横浜傾斜マンション建替、三井不動産が詳細案提示を先延ばし住民困惑…建替難航の懸念浮上

文=椎名民生

腰の重い三井不動産レジデンシャル

 たしかに、これまでも欠陥マンションで問題が長引く典型的なケースは、業者側が提案した補修案に準じて施工したが、結果的に住民側の要求をクリアできないために問題がこじれることが原因となっていることが多い。

 LaLa横浜の場合、果たして補修で問題が解決するのか。十分な検討が欠かせない。今秋の決議で、2月の決定通りの全棟建て替えとなれば、2020年中には新しいマンションが建設され、住民は元の住居に戻ることが可能になる。

「区分所有者のみなさんには『2020年の東京オリンピックは問題が解決したマンションで見ましょう』と呼びかけてきましたが、現実的にはギリギリになってきました。というのも、三井不動産レジデンシャル側が建て替えの際の設計・監理につき、マスタープランまでは提示するのですが、そこから先の詳細な案を出してこないのです。建設は現在のマンションと同様に、三井住友建設でやってほしいというお願いはしています。一連の問題で明らかになったように、もっとも重要なのは工事監理です。この工事監理をする設計事務所の候補案を出してほしいとお願いしているのですが、なかなか出そうとしません」(同)

 三井不動産レジデンシャル側は、全棟建て替えまで「7年かかる」という。一方で、管理組合側は解体時の杭の入念な検証も含めて、全棟建て替えマンションの完成まで「5年以内」で進めようとしている。

「横浜市には協議会を設置していただき、対応窓口が一本化されました。行政等の事前協議や確認申請などは柔軟に対応いただけるようになっています。建て替え期間中の300人を超える小学生のバス通学案や高齢者のケアなど話は進んでいるのですが、三井不動産レジデンシャル側の動きの遅さが気になります」(同)

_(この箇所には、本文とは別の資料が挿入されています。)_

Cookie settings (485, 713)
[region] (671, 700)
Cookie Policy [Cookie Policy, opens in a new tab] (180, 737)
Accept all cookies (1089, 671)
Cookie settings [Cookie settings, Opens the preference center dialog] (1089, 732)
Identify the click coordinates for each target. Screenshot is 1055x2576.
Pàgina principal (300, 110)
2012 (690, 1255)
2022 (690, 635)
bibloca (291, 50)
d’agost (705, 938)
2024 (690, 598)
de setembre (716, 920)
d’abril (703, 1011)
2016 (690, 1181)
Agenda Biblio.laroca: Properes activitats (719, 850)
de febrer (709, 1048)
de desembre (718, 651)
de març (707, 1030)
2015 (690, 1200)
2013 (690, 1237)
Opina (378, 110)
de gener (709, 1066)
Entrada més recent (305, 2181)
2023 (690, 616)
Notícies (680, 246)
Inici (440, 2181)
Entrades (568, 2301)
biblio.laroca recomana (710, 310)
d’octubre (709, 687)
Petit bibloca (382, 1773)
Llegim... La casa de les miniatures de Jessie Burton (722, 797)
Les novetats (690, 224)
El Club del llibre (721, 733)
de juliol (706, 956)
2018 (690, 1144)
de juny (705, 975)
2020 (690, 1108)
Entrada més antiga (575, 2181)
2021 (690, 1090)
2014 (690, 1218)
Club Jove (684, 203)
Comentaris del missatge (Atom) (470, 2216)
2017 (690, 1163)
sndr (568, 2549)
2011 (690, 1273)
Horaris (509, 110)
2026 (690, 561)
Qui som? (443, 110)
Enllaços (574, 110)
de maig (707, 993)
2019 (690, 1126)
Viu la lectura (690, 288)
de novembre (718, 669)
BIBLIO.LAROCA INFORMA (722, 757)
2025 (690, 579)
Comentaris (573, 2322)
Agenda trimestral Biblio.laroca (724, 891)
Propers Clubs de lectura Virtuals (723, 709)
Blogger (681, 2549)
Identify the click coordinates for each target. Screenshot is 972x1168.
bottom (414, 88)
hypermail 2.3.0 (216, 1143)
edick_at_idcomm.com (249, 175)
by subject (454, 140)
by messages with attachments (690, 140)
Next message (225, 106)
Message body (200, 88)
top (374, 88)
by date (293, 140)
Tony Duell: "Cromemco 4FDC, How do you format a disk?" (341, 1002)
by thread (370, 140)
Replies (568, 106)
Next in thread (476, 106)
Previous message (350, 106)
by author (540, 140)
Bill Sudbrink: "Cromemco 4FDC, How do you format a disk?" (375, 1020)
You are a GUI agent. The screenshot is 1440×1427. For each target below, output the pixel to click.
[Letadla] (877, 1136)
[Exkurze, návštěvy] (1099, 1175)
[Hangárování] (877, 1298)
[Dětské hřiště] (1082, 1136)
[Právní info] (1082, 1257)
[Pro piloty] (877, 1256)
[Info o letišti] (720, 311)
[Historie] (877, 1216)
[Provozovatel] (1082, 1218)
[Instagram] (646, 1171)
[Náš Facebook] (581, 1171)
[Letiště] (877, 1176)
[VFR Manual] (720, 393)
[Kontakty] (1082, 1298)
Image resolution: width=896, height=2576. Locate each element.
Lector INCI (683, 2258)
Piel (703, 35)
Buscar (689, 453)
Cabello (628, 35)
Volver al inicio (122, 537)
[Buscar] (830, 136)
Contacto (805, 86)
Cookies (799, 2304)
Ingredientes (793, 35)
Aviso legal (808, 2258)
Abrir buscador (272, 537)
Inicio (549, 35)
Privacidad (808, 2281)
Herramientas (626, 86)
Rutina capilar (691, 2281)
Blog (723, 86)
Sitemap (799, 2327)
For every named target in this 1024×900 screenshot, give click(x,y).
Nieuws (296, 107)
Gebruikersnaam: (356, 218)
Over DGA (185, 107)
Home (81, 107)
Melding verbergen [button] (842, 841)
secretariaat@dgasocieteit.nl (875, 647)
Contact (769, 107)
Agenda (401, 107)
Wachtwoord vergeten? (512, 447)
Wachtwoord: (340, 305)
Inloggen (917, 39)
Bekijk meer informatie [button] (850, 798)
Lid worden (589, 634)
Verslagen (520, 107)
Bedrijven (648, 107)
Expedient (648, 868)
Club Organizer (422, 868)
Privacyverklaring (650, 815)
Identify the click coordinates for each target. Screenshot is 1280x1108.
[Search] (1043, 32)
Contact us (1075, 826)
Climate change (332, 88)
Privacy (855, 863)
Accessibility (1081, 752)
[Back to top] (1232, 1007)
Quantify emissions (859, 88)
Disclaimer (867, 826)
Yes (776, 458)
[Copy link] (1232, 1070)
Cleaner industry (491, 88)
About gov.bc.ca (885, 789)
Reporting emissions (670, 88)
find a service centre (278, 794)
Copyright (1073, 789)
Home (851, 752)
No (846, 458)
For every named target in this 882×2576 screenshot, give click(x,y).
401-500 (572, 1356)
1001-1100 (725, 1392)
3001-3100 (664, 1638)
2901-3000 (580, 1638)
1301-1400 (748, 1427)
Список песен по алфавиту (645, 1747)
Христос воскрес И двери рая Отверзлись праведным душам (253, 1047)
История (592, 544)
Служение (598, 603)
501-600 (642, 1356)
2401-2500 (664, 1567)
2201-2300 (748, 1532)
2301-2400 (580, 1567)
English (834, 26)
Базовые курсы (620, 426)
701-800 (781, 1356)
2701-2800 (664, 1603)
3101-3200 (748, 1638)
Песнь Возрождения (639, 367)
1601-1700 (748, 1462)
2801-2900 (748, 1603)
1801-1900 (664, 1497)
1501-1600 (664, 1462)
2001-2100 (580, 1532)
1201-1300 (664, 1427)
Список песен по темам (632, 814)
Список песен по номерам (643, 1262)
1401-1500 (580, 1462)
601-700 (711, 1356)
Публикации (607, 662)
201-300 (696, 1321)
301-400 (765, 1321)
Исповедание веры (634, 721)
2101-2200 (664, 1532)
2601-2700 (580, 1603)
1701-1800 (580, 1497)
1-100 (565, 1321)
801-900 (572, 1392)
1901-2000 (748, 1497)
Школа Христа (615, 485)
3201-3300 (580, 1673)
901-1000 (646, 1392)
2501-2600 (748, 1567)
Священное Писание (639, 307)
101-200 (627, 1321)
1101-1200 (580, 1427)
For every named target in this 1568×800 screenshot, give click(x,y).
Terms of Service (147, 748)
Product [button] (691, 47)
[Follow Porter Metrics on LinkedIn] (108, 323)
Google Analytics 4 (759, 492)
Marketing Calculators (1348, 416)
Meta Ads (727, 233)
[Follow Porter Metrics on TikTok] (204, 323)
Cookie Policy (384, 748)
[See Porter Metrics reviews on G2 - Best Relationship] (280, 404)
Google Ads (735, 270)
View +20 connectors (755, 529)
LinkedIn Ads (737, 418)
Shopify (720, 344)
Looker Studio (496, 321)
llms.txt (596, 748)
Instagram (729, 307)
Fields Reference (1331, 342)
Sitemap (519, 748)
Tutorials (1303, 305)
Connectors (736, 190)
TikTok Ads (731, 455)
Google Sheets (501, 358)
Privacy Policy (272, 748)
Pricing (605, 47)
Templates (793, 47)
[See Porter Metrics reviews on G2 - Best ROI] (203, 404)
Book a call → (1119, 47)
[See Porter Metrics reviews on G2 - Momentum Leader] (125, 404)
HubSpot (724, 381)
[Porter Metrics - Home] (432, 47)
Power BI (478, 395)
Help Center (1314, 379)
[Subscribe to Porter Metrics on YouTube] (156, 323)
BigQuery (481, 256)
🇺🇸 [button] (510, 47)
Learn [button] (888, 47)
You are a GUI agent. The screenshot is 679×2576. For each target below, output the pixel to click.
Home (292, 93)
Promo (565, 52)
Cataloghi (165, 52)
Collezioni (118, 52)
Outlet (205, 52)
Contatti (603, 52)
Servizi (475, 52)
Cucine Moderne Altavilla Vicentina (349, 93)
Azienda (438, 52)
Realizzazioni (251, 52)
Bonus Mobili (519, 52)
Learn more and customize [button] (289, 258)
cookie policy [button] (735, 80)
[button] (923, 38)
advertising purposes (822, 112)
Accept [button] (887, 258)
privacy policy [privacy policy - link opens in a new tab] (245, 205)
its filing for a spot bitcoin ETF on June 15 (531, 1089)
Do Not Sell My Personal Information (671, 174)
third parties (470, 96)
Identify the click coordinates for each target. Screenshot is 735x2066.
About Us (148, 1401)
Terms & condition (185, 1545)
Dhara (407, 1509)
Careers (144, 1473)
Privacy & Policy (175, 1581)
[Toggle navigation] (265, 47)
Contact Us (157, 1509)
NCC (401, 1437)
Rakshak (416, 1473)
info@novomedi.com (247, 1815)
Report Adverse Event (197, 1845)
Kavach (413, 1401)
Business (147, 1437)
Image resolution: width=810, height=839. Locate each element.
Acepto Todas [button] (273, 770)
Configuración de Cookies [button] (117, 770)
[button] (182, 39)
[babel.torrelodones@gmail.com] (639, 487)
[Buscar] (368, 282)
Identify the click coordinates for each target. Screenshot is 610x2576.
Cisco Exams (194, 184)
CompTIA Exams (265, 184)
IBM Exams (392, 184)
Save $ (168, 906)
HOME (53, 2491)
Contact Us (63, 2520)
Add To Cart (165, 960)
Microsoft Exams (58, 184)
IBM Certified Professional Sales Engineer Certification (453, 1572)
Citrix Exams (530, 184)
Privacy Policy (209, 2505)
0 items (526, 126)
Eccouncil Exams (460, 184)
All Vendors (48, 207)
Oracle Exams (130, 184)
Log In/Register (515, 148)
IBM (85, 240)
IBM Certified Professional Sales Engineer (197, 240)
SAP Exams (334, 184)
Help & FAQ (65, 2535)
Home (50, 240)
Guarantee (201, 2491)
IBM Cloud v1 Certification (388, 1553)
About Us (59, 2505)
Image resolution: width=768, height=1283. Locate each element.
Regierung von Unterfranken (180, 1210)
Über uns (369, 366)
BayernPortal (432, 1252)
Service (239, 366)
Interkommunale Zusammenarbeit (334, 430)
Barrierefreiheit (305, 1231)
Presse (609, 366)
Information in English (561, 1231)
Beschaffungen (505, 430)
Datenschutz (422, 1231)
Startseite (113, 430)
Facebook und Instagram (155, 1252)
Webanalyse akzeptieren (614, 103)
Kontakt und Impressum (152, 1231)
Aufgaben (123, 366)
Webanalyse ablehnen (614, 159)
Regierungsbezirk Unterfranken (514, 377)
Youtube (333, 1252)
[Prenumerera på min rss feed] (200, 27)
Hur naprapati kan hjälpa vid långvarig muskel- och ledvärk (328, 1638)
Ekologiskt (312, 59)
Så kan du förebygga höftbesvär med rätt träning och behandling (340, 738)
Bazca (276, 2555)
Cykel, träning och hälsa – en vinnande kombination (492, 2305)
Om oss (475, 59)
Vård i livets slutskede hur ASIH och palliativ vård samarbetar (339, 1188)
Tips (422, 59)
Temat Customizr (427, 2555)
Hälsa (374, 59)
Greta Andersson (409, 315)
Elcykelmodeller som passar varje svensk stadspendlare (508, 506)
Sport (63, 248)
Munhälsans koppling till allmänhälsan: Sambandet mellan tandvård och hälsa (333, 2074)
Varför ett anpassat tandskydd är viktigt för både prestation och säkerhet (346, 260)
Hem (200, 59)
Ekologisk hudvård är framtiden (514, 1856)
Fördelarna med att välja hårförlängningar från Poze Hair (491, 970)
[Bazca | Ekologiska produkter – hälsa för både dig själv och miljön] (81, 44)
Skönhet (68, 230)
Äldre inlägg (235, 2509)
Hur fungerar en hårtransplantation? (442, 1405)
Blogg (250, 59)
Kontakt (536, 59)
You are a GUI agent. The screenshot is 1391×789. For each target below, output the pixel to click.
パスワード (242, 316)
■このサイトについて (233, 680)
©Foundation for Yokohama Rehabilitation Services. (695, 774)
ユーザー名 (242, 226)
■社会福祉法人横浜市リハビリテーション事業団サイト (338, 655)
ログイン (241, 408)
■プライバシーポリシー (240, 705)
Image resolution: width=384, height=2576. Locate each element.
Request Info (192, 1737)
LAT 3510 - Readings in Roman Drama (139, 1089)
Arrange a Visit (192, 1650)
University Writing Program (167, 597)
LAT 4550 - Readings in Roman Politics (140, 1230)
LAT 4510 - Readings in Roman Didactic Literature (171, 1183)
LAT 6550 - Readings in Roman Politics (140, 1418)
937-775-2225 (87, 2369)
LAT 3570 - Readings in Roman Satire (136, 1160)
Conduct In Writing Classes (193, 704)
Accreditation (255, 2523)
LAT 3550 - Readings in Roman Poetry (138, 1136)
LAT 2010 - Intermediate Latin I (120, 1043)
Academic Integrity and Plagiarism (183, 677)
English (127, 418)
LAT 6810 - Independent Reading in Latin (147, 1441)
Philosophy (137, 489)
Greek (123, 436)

 さらに、三井不動産レジデンシャル側はすでに約700戸のうち、20戸を買い取っているという。今後、問題が長期化することを嫌い、売却を考える区分所有者が増えるかもしれない。売却が進み三井不動産レジデンシャルの持ち分が増え、建て替えに反対しないまでも保留にした場合、建て替え賛成の比率が下がり5分の4を下回る可能性が危惧される。

 鉄筋切断の横浜市西区のマンション(262戸)は、14年の時点で欠陥が囁かれており、すでに販売した住友不動産に部屋を売却した世帯は66戸あるという。売却された世帯を所有する住友不動産側は「住民の意向に沿う」との方針を示しているが、全棟建て替えに必要な区分所有者の5分の4以上をめぐる攻防も予想される。

 両マンションの動向を今後も注視していきたい。